Influence de la décision
Rien ne dit que tel sera le cas, mais la possibilité en est désormais officielle, ce qui aura nécessairement une influence sur l’opinion et sur les députés, qui doivent voter demain sur l’accord rapporté par Theresa May à l'issue des négociations avec l'UE, rappelle notre bureau de Bruxelles.
Tout en saluant, dans le contexte du Brexit, ce qui leur paraissait être une évidence, les milieux européens se montrent cependant réservés quant à l’usage de cette décision de justice que pourraient faire, par exemple, les Hongrois ou les Italiens, tentés de pratiquer une espèce de chantage à l’Article 50, chaque fois que leurs exigences seraient rejetées par les autres pays de l’UE.
Insatisfaction sur le texte
Cet arrêt, qui apporte de l'eau au moulin des Britanniques opposés au Brexit, tombe mal pour Theresa May. La Première ministre risque fort de voir l'accord âprement négocié avec Bruxelles durant 17 mois être recalé au Parlement mardi soir.

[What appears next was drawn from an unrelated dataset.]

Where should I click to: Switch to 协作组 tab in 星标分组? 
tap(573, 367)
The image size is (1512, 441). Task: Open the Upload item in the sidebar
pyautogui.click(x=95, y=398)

Le texte déçoit aussi bien les europhiles espérant encore pouvoir faire marche arrière que les plus ardents « Brexiters », qui redoutent une forme d'amarrage permanent à l'UE, en raison de l'alignement sur les règles européennes qui serait mis en place en Irlande du Nord si Bruxelles et Londres ne parviennent pas à s'entendre sur leur future relation.
Report du vote ?
Après trois premiers jours de débats devant la chambre des Communes la semaine dernière, le gouvernement conservateur doit déployer d'ultimes efforts lundi et mardi pour tenter de convaincre les députés du bien-fondé du compromis, mais les chances d'y parvenir semblent bien minces.
Au point que les spéculations allaient bon train lundi dans la presse sur la possibilité de reporter le vote, comme plusieurs ministres auraient exhorté Theresa May à le faire. « Une décision sur un report du vote semble imminente », a notamment tweeté le rédacteur en chef du service politique du Sun, Tom Newton Dunn.
Mais Michael Gove, comme le ministre du Brexit Stephen Barclay, ont balayé cette hypothèse. Un rejet du texte pourrait exposer Theresa May à une motion de censure, et in fine à de nouvelles élections législatives.
Sommet européen
Dimanche encore, des responsables de tous bords ont appelé l'exécutif à revoir sa copie et à relancer les négociations avec Bruxelles, où se rendra la dirigeante britannique en fin de semaine pour un sommet européen.
A moins d'un changement, « nous sommes déterminés à voter contre », a d'ores et déjà prévenu Nigel Dodds, député du petit parti nord-irlandais DUP, dont le soutien est indispensable aux conservateurs pour atteindre la majorité absolue.